Based on this facility's data, families visiting should ask: "What changes have been made since the serious inspection findings, and how are you preventing similar issues?" "Can I visit during a mealtime to observe dining assistance and food quality?" "How do you handle medical emergencies, and what is your hospital transfer rate?" "Can I speak with family members of current residents about their experience?" These questions are particularly relevant given the facility's Immediate Jeopardy citations.

Is North Shore - L I J Orzac Ctr For Rehabilitation Safe?

Based on CMS inspection data, NORTH SHORE - L I J ORZAC CTR FOR REHABILITATION has documented safety concerns. Inspectors have issued 1 Immediate Jeopardy citation (the most serious violation level indicating risk of serious injury or death). The facility has a 3-star overall rating and ranks #100 of 100 nursing homes in New York. Families considering this facility should ask detailed questions about what corrective actions have been taken since these incidents.

Do Nurses at North Shore - L I J Orzac Ctr For Rehabilitation Stick Around?
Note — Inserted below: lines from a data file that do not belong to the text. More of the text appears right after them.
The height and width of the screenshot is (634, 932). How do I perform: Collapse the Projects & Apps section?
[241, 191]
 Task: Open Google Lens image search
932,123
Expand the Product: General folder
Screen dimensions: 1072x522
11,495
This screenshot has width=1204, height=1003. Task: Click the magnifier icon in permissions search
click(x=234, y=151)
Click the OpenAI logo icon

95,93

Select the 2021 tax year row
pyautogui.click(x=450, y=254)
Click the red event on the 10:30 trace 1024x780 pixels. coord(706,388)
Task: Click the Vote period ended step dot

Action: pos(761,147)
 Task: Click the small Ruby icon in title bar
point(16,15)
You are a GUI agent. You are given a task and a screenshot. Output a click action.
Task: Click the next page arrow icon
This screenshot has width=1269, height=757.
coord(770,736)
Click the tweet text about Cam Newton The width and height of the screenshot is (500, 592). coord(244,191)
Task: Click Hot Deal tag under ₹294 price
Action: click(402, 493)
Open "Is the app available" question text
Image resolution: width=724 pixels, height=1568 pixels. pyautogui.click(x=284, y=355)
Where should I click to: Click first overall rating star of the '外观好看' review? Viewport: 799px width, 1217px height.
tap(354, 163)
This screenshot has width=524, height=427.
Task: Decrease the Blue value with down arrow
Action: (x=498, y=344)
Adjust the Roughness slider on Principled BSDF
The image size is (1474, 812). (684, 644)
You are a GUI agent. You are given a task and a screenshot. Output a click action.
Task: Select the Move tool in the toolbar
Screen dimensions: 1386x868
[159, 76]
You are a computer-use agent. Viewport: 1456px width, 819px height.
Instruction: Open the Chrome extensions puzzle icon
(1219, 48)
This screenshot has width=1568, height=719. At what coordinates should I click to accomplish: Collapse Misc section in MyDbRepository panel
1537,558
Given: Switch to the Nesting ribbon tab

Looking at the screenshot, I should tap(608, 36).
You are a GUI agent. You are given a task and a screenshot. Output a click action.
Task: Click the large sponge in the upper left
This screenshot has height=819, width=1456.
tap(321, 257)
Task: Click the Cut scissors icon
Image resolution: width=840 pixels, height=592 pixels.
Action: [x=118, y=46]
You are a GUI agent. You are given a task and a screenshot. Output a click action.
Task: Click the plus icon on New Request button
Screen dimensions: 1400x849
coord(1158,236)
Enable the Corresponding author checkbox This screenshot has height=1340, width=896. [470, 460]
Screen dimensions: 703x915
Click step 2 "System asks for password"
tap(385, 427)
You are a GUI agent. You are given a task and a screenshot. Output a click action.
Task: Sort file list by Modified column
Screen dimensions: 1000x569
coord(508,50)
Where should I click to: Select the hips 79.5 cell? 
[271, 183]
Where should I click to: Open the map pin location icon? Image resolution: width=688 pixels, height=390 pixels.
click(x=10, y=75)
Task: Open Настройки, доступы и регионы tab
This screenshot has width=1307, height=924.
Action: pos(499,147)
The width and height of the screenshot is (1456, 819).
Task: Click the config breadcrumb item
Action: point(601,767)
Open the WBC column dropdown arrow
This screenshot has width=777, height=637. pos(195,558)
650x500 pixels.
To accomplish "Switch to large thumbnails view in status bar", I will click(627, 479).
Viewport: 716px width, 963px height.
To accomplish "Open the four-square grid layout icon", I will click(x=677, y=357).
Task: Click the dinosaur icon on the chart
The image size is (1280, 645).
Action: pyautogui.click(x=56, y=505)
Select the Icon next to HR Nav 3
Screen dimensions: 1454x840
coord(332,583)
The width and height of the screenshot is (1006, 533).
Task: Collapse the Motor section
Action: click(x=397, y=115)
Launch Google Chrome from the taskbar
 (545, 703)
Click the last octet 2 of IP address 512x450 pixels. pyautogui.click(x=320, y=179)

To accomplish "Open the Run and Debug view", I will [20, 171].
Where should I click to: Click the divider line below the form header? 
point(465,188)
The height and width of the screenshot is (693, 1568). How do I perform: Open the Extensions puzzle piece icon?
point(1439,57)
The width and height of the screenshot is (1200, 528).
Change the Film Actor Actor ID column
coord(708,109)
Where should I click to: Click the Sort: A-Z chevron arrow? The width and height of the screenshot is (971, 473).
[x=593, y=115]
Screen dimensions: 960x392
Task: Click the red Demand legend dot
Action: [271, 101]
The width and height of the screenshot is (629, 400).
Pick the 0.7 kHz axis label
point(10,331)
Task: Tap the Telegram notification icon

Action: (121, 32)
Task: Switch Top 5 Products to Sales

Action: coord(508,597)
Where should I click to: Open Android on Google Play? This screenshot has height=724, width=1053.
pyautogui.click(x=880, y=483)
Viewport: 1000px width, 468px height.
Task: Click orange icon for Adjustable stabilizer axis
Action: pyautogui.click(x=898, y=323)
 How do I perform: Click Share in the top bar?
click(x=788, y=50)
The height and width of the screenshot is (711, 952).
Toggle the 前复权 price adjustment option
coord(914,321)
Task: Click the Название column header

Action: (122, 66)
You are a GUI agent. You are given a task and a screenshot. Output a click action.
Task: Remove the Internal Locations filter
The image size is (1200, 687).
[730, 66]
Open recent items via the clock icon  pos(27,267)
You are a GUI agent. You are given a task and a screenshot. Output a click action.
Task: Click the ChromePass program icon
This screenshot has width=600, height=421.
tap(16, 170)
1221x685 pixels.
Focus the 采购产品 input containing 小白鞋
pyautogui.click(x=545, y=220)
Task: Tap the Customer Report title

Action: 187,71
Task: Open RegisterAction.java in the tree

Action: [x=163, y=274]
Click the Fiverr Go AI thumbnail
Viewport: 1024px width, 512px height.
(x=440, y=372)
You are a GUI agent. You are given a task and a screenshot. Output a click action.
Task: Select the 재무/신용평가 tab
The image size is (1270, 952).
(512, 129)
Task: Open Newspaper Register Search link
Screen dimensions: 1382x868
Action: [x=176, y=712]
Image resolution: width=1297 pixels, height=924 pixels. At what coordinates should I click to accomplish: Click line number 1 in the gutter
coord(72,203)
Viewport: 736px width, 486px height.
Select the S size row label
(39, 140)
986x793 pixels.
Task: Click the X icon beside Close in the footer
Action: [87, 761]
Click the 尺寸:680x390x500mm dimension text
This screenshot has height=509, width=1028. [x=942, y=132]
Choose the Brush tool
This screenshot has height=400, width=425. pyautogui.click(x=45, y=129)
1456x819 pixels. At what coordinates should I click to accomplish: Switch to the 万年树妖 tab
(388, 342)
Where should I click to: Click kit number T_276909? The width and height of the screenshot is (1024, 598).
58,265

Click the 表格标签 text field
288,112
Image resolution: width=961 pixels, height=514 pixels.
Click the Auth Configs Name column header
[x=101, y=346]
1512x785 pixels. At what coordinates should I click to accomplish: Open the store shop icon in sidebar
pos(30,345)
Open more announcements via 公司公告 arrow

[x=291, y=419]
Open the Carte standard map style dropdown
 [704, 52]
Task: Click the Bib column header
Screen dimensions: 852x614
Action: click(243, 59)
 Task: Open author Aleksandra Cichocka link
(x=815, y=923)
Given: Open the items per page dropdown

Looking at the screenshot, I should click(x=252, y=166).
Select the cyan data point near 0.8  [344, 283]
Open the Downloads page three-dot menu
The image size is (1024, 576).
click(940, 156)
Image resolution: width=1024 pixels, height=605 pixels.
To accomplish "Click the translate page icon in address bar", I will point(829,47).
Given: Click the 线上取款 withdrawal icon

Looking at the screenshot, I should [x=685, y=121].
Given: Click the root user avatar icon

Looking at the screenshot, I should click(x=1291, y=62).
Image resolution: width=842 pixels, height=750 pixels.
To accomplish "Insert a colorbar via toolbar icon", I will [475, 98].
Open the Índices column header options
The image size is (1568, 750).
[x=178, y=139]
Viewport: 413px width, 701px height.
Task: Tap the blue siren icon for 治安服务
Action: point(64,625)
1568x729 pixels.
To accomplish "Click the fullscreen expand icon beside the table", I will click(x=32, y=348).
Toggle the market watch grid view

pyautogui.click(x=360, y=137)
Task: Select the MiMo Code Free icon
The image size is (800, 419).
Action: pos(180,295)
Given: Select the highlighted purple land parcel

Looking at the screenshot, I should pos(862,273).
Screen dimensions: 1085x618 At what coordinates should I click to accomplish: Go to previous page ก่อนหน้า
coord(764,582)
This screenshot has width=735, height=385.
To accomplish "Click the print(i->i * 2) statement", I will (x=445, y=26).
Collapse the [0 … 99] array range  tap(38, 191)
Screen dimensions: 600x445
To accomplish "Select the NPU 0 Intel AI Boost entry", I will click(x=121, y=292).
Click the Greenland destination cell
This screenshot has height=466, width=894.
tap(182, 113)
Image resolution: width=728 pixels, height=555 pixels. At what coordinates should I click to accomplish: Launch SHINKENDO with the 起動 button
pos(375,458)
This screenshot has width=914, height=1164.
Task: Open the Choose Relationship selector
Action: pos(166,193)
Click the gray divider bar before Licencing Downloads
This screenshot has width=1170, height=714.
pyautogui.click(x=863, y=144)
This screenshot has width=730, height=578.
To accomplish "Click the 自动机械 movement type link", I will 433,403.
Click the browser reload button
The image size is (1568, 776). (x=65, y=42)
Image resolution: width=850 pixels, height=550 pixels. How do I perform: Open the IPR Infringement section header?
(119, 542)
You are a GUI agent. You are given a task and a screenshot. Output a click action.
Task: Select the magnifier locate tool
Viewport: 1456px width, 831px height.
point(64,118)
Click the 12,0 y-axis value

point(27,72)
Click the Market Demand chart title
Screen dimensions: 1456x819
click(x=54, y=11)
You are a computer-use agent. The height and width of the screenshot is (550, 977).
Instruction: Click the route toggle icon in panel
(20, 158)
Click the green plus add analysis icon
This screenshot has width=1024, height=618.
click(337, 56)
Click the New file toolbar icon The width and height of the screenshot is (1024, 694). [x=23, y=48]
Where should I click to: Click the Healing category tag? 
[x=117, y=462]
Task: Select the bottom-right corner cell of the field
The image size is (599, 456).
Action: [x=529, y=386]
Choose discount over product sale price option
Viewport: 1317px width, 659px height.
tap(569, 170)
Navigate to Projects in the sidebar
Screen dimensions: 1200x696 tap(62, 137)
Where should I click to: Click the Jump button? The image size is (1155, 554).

NORTH SHORE - L I J ORZAC CTR FOR REHABILITATION has a staff turnover rate of 39%, which is about average for New York nursing homes (state average: 46%). Moderate turnover is common in nursing homes, but families should still ask about staff tenure and how the facility maintains care continuity when employees leave.

Was North Shore - L I J Orzac Ctr For Rehabilitation Ever Fined?

NORTH SHORE - L I J ORZAC CTR FOR REHABILITATION has been fined $41,575 across 1 penalty action. The New York average is $33,495. While any fine indicates a compliance issue, fines under $50,000 are relatively common and typically reflect isolated problems that were subsequently corrected. Families should ask what specific issues led to these fines and confirm they've been resolved.

Is North Shore - L I J Orzac Ctr For Rehabilitation on Any Federal Watch List?

NORTH SHORE - L I J ORZAC CTR FOR REHABILITATION is not on any federal watch list. The most significant is the Special Focus Facility (SFF) program, which identifies the bottom 1% of nursing homes nationally based on persistent, serious quality problems. Not being on this list means the facility has avoided the pattern of deficiencies that triggers enhanced federal oversight. This is a positive indicator, though families should still review the facility's inspection history directly.